We note the MLK  died while planning and preparing for the Poor Peoples Campaign of 1968, which was probably the first “Occupy Movement.”   The dream that he spoke about in 1963, even in his lifetime, had become the nightmare he spoke of at the beginning of the I Have A Dream speech.

Well, what are the objectives of the Occupy the Dream movement?  We don’t just voice these objectives today, but we are starting the dialogue and discussion, and we will continue the discussion until we start to see the barriers come down.

Today, we call for:

1. An immediate moratorium on foreclosures throughout the nation, until the problems of predatory lending by banks, unjust variable rates, and deceptive loan practices can be studied.

2. A strengthening of the Pell Grant program so more of our young people, in poverty and working class, are able to cover the cost of going to college.

3. Wall Street to develop a $100 billion fund to help develop our urban communities, to bring jobs, affordable housing and opportunity to our urban communities.

These are the  objectives of the National Occupy the Dream movement.

In conjunction with three objectives of the Occupy the Dream National agenda we call on our local institutions to do the following (these are not instead of the national agenda objectives, but the way we can expand support for these objectives locally)

1. Immediate Moratorium on foreclosures, with emphasis, and we call on upon the Banks in DE, particularly Bank of America, one of the giants in the home mortgage business, which has significant offices in DE, to join the moratorium on foreclosures called for by the National Occupy the Dream movement.

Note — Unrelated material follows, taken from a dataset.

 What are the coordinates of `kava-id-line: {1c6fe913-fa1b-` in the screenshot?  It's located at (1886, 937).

2. Expansion/Promotion of the SEED  (Student Excellence Equals Degree) Program, the Inspire Scholarship at Delaware State University, and a strengthening of the Pell Grants for Delaware students.

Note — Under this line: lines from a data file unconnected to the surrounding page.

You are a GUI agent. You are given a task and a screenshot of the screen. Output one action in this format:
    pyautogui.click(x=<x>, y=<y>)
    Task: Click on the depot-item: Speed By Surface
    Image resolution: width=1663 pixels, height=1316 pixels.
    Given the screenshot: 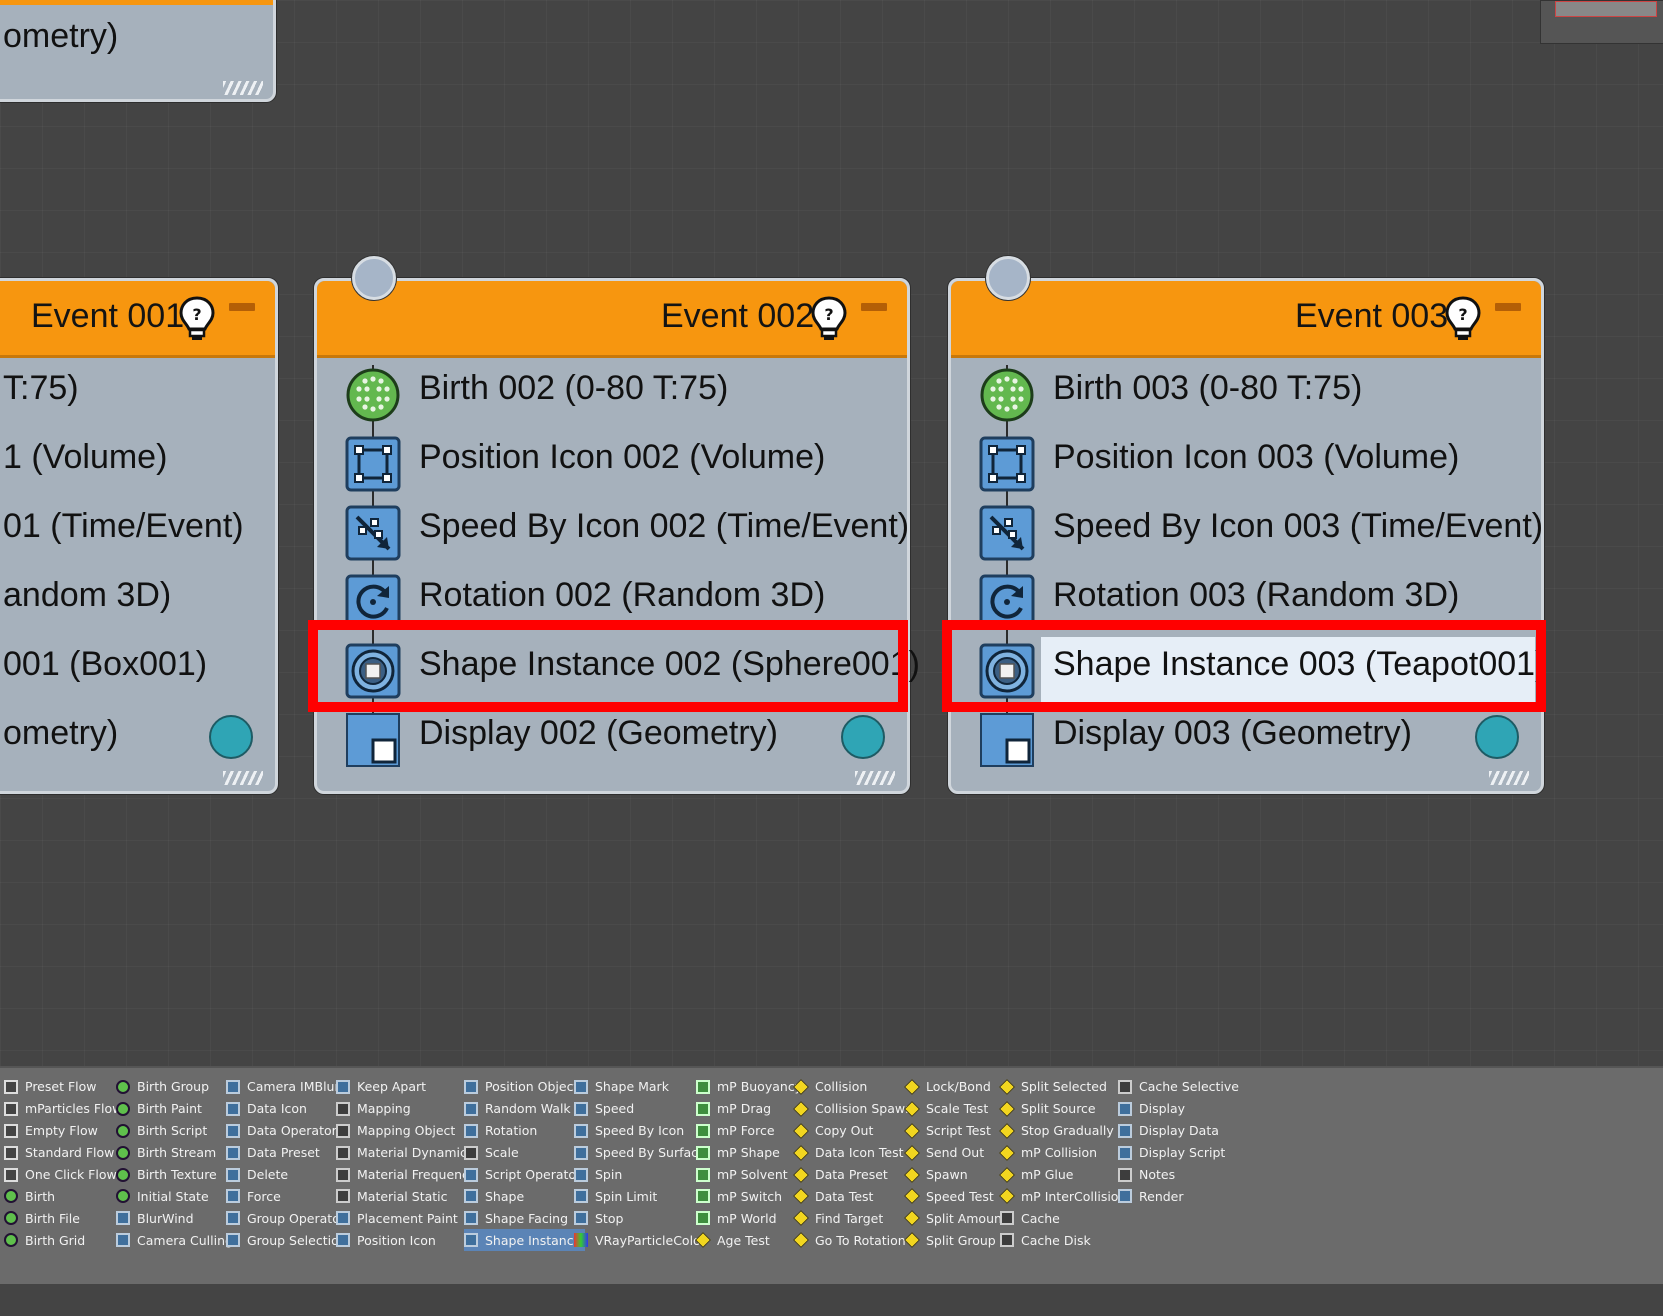 What is the action you would take?
    pyautogui.click(x=642, y=1153)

3. We Call on DE corporations, both visible and invisible, to develop a community reinvestment fund for the communities in the State, to give back to DE, in response (that is as a return) to the benefits they receive as a result of incorporating in Delaware.  Companies that incorporate in Delaware but have their operations elsewhere have the benefit of producing a wealth of assets that are protected by the laws that allow them to incorporate here.  It’s time they give a return to the people of Delaware for our investment as a state.

Further, we call upon Governor Markell, his administration and the Delaware State legislature to work towards these objectives throughout our state.

We call upon the community, particularly those in the African American Community to be accountable and stop mirroring the powers that be in practices that a predatory, individualistic, or compartmentalized.   That is not the way of King’s Beloved Community.